¿Qué es la vocación?

¿Por qué Dios lo creó a usted? ¿Qué lo está llamando a hacer? ¿Qué tipo de trabajo lo llenará y lo hará realmente feliz? Discernir una vocación es un paso clave en la vida de toda persona y aún más importante es reconocer aquellos que son llamados a la principal de las vocaciones, la vocación religiosa.

Una vocación, en términos generales, es simplemente una llamada de Dios a un estado de vida determinado. El matrimonio, en este sentido, es una vocación y también lo son todas las diferentes profesiones, como la de médico, maestro o carpintero. Dios así nos llama a todos a una cierta vocación, la que mejor se adapte a nuestros talentos, mejor nos prepare para el cielo y le dé a Él la mayor honra. Toda persona tiene el deber de discernir y cumplir con esta vocación.

Todo el mundo está llamado a la santidad y a la salvación: “El Dios de toda gracia que nos llamó a su gloria eterna en Cristo Jesús”, dice San Pedro (I Pd. 5, 10). Mas no queremos referirnos aquí a la vocación de todo hombre a la salvación, sino a la vocación particular por la cual Dios llama a un estado de vida superior, en que el hombre, renunciando al mundo para entregarse totalmente a Él, se obliga a observar no solamente los mandamientos de Dios, sino también los consejos evangélicos. A ese estado de vida superior se reserva el nombre de “vocación” en sentido estricto.

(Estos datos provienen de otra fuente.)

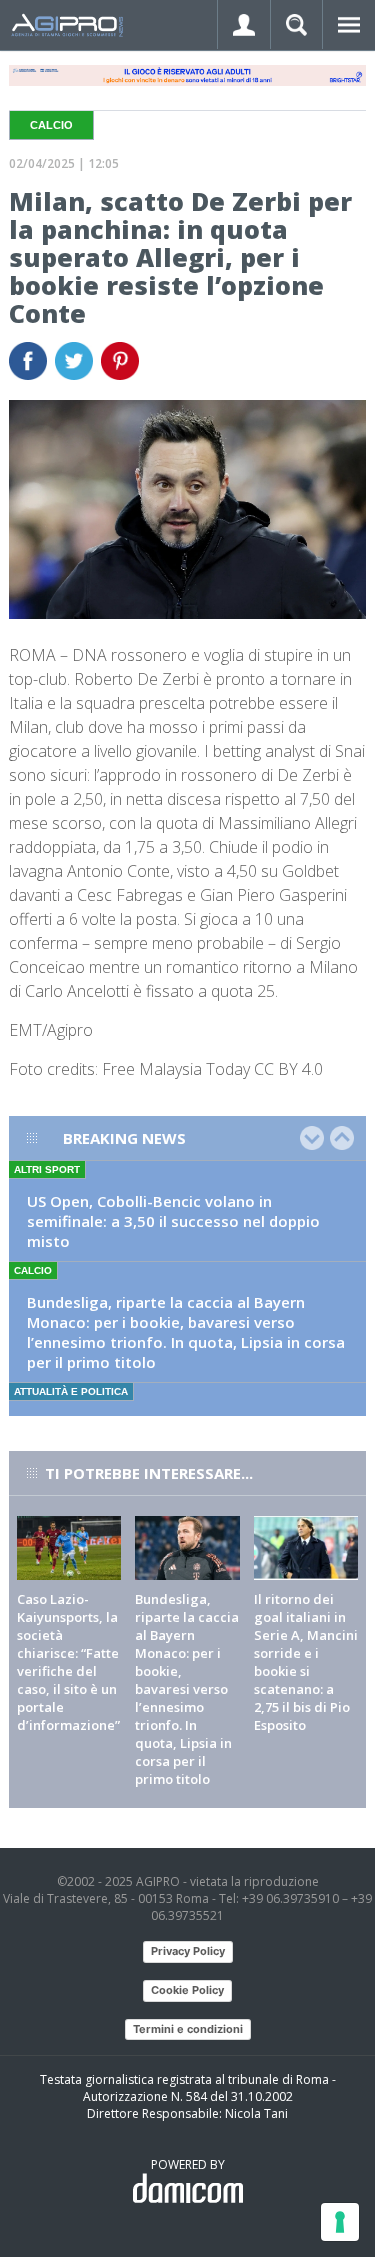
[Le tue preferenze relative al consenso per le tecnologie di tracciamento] (340, 2222)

El sacerdocio y la vida religiosa también son vocaciones, pero infinitamente superiores a todas las otras vocaciones, porque tienen como fin inmediato el servicio de Dios y el bien de las almas. Son dones gratuitos de Dios hecho a aquellos que Él mismo escogió: “No me habéis vosotros elegido a Mí, sino que Yo os he elegido a vosotros” (Jn. 15, 16).

Dios quiere derramar sobre la humanidad abundantes bendiciones y gracias, y ha elegido al Sacerdote para ser el instrumento especial para esta misión y a los religiosos para ser especiales intercesores por los hombres. Sin el Sacerdote, los sacramentos y la constante oración de los religiosos, muchas almas no llegarán a conocer a Dios y se les dificultará llegar al cielo. Es por eso que discernir las verdaderas vocaciones sacerdotales y religiosas es de suma importancia.